What are they doing?
It’s unknown why critical infrastructure cybersecurity is still as such a high risk of attack, since in 2010, experts said, “By the end of 2015, the potential security risks to the smart grid will reach 440 million new hackable points.” In 2011, it was announced that we should be “very scared” . . . that a $60 piece of malware could bring down the power grid. In 2012, there was a secret demo for senators that simulated a cyberattack on the power grid, causing a mock blackout in NYC during the midst of a killer heat wave. Then even FEMA trained for a zero-day attack by hacktivists against critical infrastructure.
Password mistakes – are you as guilty as the government?

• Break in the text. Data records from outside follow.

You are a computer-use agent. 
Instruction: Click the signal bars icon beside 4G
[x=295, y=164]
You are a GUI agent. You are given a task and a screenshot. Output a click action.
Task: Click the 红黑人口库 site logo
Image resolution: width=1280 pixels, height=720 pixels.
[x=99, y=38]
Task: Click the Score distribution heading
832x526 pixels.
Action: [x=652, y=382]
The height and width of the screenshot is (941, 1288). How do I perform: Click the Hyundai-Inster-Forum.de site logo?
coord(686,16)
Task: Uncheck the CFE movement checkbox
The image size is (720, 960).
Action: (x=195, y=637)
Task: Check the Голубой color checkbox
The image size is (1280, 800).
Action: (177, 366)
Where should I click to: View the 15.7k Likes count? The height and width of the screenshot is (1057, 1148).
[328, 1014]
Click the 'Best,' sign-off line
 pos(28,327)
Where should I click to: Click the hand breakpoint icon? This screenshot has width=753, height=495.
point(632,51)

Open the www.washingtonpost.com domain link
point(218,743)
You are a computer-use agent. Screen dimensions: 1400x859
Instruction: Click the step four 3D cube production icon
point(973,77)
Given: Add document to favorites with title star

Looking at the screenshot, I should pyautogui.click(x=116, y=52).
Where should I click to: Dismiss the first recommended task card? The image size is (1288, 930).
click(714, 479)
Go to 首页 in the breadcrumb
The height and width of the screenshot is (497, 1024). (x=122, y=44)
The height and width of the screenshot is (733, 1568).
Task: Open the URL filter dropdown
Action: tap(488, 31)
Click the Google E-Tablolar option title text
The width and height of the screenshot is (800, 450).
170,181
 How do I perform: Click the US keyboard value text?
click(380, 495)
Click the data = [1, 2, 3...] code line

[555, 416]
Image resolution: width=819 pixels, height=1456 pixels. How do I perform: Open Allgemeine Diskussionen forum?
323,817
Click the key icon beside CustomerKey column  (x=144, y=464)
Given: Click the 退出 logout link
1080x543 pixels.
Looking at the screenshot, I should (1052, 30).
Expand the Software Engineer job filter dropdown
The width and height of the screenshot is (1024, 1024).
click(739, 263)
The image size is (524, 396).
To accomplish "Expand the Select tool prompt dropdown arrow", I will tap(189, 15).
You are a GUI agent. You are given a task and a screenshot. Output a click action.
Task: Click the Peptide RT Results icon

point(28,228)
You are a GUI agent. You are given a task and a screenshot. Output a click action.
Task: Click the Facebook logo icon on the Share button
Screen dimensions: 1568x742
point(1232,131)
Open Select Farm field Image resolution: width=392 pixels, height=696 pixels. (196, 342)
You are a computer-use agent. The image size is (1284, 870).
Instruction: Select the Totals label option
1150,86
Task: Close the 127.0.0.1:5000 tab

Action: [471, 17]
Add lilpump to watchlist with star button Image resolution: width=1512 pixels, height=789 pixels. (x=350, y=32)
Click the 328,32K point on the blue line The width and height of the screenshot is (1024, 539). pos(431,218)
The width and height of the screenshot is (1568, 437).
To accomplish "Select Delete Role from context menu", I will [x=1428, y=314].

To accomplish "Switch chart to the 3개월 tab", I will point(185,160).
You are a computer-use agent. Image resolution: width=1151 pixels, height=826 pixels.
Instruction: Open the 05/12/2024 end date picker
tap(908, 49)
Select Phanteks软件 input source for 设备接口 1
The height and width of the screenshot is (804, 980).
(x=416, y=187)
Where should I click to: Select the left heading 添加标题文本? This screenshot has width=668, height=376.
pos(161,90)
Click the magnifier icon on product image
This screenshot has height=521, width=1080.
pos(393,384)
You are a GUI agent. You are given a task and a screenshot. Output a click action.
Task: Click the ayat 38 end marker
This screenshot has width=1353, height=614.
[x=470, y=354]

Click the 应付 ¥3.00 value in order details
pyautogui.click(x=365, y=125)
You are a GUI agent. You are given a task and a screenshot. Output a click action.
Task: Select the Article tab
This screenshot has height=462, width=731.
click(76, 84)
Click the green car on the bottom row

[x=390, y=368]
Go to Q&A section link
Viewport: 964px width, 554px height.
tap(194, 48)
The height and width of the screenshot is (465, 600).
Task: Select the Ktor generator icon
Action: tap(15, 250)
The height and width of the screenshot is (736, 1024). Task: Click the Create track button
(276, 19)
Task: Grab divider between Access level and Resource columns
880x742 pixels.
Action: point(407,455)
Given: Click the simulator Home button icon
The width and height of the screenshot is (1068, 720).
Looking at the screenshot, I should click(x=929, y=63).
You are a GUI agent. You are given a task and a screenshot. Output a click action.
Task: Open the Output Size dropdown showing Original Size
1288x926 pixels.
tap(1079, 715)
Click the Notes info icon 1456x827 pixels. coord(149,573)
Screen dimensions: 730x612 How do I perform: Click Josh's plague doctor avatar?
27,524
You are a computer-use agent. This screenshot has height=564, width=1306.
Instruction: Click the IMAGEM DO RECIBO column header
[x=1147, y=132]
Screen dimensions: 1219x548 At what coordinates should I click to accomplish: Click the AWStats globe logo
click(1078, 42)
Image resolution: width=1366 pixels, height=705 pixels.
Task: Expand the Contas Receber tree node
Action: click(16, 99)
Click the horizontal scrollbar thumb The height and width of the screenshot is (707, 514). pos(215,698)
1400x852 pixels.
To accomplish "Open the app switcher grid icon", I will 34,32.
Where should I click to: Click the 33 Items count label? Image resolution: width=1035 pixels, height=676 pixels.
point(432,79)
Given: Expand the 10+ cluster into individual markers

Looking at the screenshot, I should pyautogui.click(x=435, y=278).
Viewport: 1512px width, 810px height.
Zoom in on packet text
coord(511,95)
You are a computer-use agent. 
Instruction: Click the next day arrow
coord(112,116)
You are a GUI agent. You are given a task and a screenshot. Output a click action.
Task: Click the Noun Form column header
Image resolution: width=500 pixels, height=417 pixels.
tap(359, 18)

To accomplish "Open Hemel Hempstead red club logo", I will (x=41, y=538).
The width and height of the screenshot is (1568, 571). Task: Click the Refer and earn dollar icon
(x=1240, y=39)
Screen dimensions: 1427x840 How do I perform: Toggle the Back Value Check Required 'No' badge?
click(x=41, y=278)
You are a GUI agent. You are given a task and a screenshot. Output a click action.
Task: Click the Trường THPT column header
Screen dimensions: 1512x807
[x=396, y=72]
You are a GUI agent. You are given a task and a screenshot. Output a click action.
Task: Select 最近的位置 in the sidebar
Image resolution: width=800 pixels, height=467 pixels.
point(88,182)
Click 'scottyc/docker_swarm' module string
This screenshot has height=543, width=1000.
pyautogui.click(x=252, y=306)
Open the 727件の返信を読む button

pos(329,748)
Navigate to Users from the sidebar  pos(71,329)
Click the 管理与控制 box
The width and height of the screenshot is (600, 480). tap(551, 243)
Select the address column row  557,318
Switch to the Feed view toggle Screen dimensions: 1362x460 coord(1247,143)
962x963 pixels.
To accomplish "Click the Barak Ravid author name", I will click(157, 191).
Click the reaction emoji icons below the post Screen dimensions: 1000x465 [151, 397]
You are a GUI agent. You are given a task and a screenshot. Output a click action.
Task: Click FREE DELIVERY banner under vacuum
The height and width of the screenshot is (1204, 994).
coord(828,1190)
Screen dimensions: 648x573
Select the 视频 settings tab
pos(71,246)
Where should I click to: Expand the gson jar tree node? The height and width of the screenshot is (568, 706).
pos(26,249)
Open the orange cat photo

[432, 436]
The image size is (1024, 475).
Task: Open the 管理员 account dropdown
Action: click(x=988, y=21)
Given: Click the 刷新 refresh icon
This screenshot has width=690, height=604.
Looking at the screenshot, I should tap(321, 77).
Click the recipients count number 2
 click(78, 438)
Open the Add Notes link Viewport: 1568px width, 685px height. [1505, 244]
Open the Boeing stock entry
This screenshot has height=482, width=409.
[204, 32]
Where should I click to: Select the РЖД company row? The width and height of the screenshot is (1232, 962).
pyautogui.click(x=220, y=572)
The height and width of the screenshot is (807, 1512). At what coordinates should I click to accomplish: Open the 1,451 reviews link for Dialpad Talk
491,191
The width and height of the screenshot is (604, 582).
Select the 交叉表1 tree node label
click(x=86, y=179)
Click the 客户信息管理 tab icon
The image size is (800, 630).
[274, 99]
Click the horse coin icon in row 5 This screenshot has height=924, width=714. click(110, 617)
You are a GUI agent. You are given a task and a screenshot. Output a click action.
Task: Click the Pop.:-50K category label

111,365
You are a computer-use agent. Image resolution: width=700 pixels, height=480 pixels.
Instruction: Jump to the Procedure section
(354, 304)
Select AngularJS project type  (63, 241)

Would you believe that in some case, our critical infrastructure systems connected online are still using default passwords! That’s like you leaving your home internet router on the default password you got when you took it out of the box. (If you did, change it, fast.) “Any system using password authentication accessible from the internet may be affected. Critical infrastructure and other important embedded systems, appliances, and devices are of particular concern.” US-CERT warned that it is “imperative” to change the manufacturer’s password, as the lists of such default passwords are easily obtained online and attackers can use the Shodan search engine to find exposed systems.
Could your body be hacked?
And it’s not just infrastructure. Medical devices like pacemakers can be hacked. If a device contains configurable embedded computer systems it can be vulnerable to cybersecurity breaches. In addition, as medical devices are increasingly interconnected, via the Internet, hospital networks, other medical device, and smartphones, there is an increased risk of cybersecurity breaches, which could affect how a medical device operates.”
Think we’re exaggerating?
In 2008, a group showed how to remotely hack a pacemaker and deliver a lethal shock to an implantable cardiac defibrillator. A 2011 Black Hat presentation explained how an attacker with a powerful antenna could be up to a half mile away from a victim yet launch a wireless hack to remotely control an insulin pump and potentially kill the victim. In 2012, a pacemaker hacker said a worm could possibly ‘commit mass murder.’ Being killed by code was an idea kicked around since 2010. Also in 2012, the feds were pressed to protect wireless medical devices from hackers.